« J
E VAIS LES RETROUVER », promit Cœur de Feu à Plume Blanche.
Il chercha aussitôt Plume Grise du regard. Le vent se levait et la neige tombait de plus en plus dense. Il n’avait pas envie de partir seul. Il se précipita vers la tanière des guerriers ; malheureusement, son ami n’y était pas.
Tempête de Sable, elle, se réveillait à peine.
« Qu’y a-t-il ? lui demanda-t-elle quand il passa la tête à l’intérieur, anxieux.
— Les chatons de Plume Blanche ont disparu. »
Elle se redressa, aussitôt réveillée.
« Petit Nuage aussi ?
— Oui ! Je voulais demander son aide à Plume Grise, mais il n’est pas là. »

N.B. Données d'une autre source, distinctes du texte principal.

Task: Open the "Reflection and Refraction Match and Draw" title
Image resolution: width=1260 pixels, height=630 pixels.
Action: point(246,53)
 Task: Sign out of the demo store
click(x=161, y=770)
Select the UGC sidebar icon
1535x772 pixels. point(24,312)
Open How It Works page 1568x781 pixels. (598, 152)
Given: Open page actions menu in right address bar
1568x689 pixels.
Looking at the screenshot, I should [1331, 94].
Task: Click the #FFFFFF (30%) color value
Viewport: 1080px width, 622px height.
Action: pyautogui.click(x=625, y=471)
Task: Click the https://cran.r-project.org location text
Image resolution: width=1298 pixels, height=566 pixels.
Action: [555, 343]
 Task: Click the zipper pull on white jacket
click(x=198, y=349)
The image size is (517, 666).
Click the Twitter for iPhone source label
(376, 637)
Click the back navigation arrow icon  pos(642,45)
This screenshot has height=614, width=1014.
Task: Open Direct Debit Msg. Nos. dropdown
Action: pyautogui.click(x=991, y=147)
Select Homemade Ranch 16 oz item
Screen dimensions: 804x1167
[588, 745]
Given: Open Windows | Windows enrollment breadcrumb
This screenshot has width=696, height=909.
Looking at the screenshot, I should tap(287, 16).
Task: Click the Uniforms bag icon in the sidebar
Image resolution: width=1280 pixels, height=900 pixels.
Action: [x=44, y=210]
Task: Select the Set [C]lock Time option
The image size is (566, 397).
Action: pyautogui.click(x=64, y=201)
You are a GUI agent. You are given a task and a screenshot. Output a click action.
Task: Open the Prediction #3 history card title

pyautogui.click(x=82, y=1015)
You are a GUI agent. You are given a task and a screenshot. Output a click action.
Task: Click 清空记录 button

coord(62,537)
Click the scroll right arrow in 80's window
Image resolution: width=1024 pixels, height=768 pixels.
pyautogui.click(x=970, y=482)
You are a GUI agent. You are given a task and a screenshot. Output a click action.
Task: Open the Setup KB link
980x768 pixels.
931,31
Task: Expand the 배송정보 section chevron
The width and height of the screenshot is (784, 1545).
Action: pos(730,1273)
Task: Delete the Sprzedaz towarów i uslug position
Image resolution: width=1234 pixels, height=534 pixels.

Cette nouvelle disparition faisait enrager Cœur de Feu. Dire que le chat cendré venait de lui reprocher son manque de confiance !
« Je t’accompagne !
— Merci, souffla-t-il, reconnaissant. Viens ! Il faut prévenir Étoile Bleue avant de partir.
— Pelage de Poussière peut s’en charger. Il neige beaucoup ?
— Oui, et ça ne va pas aller en s’améliorant. Nous avons intérêt à nous dépêcher. » Il regarda la silhouette endormie du nouveau guerrier. « Réveille-le. Je vais dire à Plume Blanche qu’on s’en va. On se retrouve à l’entrée. »
Il repartit en courant vers la pouponnière. La mère affolée reniflait dans tous les coins afin de déceler une trace.
« Aucune piste ?
— Non, pas la moindre, répondit-elle d’une voix tremblante. Pelage de Givre est allée annoncer la nouvelle à Étoile Bleue !
— Bon, ne t’inquiète pas. Je pars à leur recherche avec Tempête de Sable. On va les retrouver. »
Elle acquiesça et reprit ses recherches.
Arrivés au tunnel d’ajoncs au même moment, Cœur de Feu et Tempête de Sable se hâtèrent de sortir du camp. Les yeux étrécis, le dos courbé, ils luttaient contre le blizzard.
« Ça ne va pas être facile de repérer une odeur avec cette neige fraîche, fit-il remarquer. Commençons par vérifier qu’ils sont bien montés là-haut.
— D’accord.
— Occupe-toi de ce côté, je me charge de l’autre, ajouta-t-il. Rendez-vous ici. Fais vite. »
Elle détala, et lui bondit par-dessus une énorme racine en direction du sentier que le Clan empruntait le plus souvent. Tapissées d’une couche de neige encore plus épaisse que le matin, les parois du ravin étaient glissantes là où une croûte de glace s’était formée. Cœur de Feu fit halte et leva la tête, la gueule entrouverte. Il ne perçut aucune trace des petits. Il chercha en vain des empreintes de pattes, sans doute déjà recouvertes.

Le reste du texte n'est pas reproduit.